BEGIN RECORDS FOR THIS EXERCISE

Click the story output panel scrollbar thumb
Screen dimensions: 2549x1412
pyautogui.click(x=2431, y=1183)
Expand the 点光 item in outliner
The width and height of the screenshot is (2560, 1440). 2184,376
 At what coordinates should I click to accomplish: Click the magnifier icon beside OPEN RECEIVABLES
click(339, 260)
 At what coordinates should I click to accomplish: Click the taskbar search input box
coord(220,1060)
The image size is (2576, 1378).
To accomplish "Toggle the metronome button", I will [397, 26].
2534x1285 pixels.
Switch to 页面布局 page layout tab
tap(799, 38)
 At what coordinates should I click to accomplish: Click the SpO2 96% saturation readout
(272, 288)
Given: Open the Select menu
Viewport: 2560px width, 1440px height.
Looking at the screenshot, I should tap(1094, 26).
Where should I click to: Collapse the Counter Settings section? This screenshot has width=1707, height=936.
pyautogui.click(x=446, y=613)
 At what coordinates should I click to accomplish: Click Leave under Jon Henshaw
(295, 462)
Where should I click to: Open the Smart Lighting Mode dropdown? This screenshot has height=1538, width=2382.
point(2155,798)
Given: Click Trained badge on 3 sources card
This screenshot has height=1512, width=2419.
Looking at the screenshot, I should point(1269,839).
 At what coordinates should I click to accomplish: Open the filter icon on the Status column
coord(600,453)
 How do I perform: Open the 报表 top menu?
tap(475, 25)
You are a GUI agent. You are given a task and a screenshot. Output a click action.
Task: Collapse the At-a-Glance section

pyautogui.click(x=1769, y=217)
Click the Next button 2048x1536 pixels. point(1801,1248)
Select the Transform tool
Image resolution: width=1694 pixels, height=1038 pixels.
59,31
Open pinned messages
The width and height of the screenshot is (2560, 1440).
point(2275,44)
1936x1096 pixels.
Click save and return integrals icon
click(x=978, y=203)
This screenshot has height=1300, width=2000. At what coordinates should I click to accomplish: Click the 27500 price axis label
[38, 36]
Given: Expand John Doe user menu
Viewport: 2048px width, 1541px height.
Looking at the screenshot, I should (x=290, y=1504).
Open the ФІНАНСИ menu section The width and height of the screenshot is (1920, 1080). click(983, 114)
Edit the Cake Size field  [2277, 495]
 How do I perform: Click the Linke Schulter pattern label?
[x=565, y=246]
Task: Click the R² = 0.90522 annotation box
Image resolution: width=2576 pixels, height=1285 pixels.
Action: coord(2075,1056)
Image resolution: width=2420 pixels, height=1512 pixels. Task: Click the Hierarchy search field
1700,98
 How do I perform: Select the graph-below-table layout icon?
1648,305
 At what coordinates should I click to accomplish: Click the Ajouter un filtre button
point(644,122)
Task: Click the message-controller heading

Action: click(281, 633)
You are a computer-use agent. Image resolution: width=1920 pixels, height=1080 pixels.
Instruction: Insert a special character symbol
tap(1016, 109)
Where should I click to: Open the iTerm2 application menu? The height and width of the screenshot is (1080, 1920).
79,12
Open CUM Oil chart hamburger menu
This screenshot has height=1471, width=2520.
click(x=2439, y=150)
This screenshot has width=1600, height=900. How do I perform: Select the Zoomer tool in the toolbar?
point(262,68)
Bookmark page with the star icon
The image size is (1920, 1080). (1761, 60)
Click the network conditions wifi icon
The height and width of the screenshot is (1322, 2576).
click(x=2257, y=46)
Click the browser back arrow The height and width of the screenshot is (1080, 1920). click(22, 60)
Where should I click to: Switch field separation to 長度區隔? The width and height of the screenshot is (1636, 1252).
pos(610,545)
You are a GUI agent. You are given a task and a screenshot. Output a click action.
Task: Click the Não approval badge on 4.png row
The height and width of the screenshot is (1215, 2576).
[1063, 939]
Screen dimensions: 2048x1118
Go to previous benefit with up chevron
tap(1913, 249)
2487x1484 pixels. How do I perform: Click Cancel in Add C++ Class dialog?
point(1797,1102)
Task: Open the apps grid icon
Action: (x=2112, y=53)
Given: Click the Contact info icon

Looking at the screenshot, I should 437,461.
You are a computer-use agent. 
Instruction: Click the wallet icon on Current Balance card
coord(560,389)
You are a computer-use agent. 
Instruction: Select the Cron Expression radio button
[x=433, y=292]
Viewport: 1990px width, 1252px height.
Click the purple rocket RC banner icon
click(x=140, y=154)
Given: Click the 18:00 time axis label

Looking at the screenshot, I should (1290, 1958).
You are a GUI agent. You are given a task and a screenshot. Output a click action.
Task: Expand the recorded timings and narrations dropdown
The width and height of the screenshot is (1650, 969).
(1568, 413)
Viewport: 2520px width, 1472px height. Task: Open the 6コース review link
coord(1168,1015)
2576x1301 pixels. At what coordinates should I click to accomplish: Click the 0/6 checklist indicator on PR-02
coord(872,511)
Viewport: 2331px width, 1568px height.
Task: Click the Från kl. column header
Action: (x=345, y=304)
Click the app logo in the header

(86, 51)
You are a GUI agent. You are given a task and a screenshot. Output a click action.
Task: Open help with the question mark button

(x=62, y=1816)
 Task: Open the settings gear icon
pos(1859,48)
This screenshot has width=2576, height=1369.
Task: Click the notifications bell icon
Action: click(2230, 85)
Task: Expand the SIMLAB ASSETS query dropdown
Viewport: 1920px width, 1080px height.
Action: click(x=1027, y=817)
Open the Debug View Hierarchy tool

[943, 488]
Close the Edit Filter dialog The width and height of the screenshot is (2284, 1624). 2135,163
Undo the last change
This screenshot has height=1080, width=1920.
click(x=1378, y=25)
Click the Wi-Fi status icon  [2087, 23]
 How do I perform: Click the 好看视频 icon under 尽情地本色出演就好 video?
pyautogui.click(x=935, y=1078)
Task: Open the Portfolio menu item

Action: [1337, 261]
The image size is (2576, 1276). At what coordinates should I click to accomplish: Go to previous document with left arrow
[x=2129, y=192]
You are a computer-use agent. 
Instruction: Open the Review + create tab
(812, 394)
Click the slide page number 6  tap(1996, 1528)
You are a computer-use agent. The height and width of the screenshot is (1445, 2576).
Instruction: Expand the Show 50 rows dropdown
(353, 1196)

END RECORDS FOR THIS EXERCISE

■ YOUR ASSIGNMENT
Check every line of the records, and copy the ones that hold the word "badge".

■ RESPONSE TO THE EXERCISE
Given: Click Trained badge on 3 sources card
Task: Click the Não approval badge on 4.png row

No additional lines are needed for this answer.